Overall, same store sales increased 2.4 percent, beating expectations of a roughly flat performance. Company stock rose nearly 1 percent in early morning trading, to $89.35.

"We are strengthening our focus on the global priorities that are most impactful to our customers -- optimizing our menu, modernizing the customer experience and broadening accessibility to our brand to move our business forward," McDonald's CEO Don Thompson said in a statement.

While the sales report is likely to be a boon for the burger giant, investors don’t expect company performance to return to normal levels until early 2013. Winter is typically the slow period for fast food chains, with summer typically being the busiest season.

Baird analyst David Tarantino raised his fourth quarter earnings estimate by a penny Monday morning following the sales announcement.
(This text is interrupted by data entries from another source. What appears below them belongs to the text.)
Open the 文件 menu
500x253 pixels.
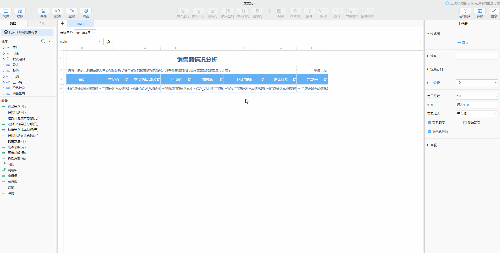pyautogui.click(x=6, y=13)
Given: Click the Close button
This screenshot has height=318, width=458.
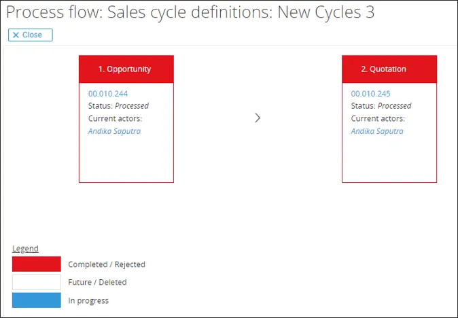Looking at the screenshot, I should [x=31, y=35].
He wrote that while company performance "could remain soft" through the first quarter of 2013, "the November sales report supports our thesis that McDonald's can achieve better performance in 2013 as a whole, with results aided by planned initiatives (including increased emphasis on value plus premium offerings across markets), fewer cost pressures, and less negative currency translation."

The chain has taken a tough stance on slipping U.S. sales. The company’s October sales, which slipped 2.2 percent, marked the first decline in more than nine years. Days later, McDonald’s said U.S. president Jan Fields had resigned and would be replaced by Jeff Stratton.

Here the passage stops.